◆ **What you are asked to do**:
Can you edit the records below so that every "Instruction" reads "Goal" and nothing else changes?

--------------------------------

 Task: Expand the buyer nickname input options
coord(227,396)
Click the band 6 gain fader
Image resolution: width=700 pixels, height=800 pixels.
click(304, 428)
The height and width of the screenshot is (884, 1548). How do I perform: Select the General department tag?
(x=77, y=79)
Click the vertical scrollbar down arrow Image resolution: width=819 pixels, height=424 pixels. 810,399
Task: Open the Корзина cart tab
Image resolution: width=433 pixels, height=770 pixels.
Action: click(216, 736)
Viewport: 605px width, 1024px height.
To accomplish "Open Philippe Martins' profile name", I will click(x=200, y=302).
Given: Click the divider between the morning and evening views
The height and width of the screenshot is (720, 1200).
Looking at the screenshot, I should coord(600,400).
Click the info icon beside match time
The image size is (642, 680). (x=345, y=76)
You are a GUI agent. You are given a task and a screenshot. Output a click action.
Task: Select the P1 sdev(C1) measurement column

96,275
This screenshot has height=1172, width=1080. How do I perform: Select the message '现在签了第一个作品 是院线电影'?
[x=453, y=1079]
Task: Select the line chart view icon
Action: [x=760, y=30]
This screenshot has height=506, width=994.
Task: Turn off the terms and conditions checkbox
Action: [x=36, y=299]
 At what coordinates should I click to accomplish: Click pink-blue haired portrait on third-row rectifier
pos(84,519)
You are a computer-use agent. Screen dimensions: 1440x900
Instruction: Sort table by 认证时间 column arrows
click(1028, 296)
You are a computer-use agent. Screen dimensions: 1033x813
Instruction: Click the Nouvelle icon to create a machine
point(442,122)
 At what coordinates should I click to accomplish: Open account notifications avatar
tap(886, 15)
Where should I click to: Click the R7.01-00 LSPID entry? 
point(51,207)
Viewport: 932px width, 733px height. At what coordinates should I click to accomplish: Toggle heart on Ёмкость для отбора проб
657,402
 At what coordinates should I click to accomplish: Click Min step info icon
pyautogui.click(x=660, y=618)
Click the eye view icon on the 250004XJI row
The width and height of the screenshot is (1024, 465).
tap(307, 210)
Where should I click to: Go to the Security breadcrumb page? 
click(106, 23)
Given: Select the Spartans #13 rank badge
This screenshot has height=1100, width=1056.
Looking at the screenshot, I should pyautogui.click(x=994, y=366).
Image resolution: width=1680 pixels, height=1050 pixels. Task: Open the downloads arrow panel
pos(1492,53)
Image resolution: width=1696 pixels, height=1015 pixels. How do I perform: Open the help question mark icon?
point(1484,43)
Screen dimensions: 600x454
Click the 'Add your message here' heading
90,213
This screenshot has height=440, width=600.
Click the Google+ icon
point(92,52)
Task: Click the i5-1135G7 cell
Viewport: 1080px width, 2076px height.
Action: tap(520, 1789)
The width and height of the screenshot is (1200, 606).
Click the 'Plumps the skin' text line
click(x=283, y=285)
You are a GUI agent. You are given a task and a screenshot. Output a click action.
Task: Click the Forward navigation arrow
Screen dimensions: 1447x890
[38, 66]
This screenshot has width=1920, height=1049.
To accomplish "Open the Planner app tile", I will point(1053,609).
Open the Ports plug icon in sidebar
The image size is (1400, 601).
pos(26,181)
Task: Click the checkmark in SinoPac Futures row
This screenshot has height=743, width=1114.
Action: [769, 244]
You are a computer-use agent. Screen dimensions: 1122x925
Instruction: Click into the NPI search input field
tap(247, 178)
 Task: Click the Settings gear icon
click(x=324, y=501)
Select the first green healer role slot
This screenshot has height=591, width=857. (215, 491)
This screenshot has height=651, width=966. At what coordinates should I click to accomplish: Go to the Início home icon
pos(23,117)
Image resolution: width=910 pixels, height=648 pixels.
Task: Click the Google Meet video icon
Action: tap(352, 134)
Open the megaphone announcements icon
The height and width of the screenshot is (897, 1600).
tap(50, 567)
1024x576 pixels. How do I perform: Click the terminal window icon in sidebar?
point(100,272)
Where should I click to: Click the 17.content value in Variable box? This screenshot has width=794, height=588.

--------------------------------

◆ **Result**:
 Task: Expand the buyer nickname input options
coord(227,396)
Click the band 6 gain fader
Image resolution: width=700 pixels, height=800 pixels.
click(304, 428)
The height and width of the screenshot is (884, 1548). How do I perform: Select the General department tag?
(x=77, y=79)
Click the vertical scrollbar down arrow Image resolution: width=819 pixels, height=424 pixels. 810,399
Task: Open the Корзина cart tab
Image resolution: width=433 pixels, height=770 pixels.
Action: click(216, 736)
Viewport: 605px width, 1024px height.
To accomplish "Open Philippe Martins' profile name", I will click(x=200, y=302).
Given: Click the divider between the morning and evening views
The height and width of the screenshot is (720, 1200).
Looking at the screenshot, I should coord(600,400).
Click the info icon beside match time
The image size is (642, 680). (x=345, y=76)
You are a GUI agent. You are given a task and a screenshot. Output a click action.
Task: Select the P1 sdev(C1) measurement column

96,275
This screenshot has height=1172, width=1080. How do I perform: Select the message '现在签了第一个作品 是院线电影'?
[x=453, y=1079]
Task: Select the line chart view icon
Action: [x=760, y=30]
This screenshot has height=506, width=994.
Task: Turn off the terms and conditions checkbox
Action: [x=36, y=299]
 At what coordinates should I click to accomplish: Click pink-blue haired portrait on third-row rectifier
pos(84,519)
You are a computer-use agent. Screen dimensions: 1440x900
Goal: Sort table by 认证时间 column arrows
click(1028, 296)
You are a computer-use agent. Screen dimensions: 1033x813
Goal: Click the Nouvelle icon to create a machine
point(442,122)
 At what coordinates should I click to accomplish: Open account notifications avatar
tap(886, 15)
Where should I click to: Click the R7.01-00 LSPID entry? 
point(51,207)
Viewport: 932px width, 733px height. At what coordinates should I click to accomplish: Toggle heart on Ёмкость для отбора проб
657,402
 At what coordinates should I click to accomplish: Click Min step info icon
pyautogui.click(x=660, y=618)
Click the eye view icon on the 250004XJI row
The width and height of the screenshot is (1024, 465).
tap(307, 210)
Where should I click to: Go to the Security breadcrumb page? 
click(106, 23)
Given: Select the Spartans #13 rank badge
This screenshot has height=1100, width=1056.
Looking at the screenshot, I should pyautogui.click(x=994, y=366).
Image resolution: width=1680 pixels, height=1050 pixels. Task: Open the downloads arrow panel
pos(1492,53)
Image resolution: width=1696 pixels, height=1015 pixels. How do I perform: Open the help question mark icon?
point(1484,43)
Screen dimensions: 600x454
Click the 'Add your message here' heading
90,213
This screenshot has height=440, width=600.
Click the Google+ icon
point(92,52)
Task: Click the i5-1135G7 cell
Viewport: 1080px width, 2076px height.
Action: tap(520, 1789)
The width and height of the screenshot is (1200, 606).
Click the 'Plumps the skin' text line
click(x=283, y=285)
You are a GUI agent. You are given a task and a screenshot. Output a click action.
Task: Click the Forward navigation arrow
Screen dimensions: 1447x890
[38, 66]
This screenshot has width=1920, height=1049.
To accomplish "Open the Planner app tile", I will point(1053,609).
Open the Ports plug icon in sidebar
The image size is (1400, 601).
pos(26,181)
Task: Click the checkmark in SinoPac Futures row
This screenshot has height=743, width=1114.
Action: [769, 244]
You are a computer-use agent. Screen dimensions: 1122x925
Goal: Click into the NPI search input field
tap(247, 178)
 Task: Click the Settings gear icon
click(x=324, y=501)
Select the first green healer role slot
This screenshot has height=591, width=857. (215, 491)
This screenshot has height=651, width=966. At what coordinates should I click to accomplish: Go to the Início home icon
pos(23,117)
Image resolution: width=910 pixels, height=648 pixels.
Task: Click the Google Meet video icon
Action: tap(352, 134)
Open the megaphone announcements icon
The height and width of the screenshot is (897, 1600).
tap(50, 567)
1024x576 pixels. How do I perform: Click the terminal window icon in sidebar?
point(100,272)
Where should I click to: Click the 17.content value in Variable box? This screenshot has width=794, height=588.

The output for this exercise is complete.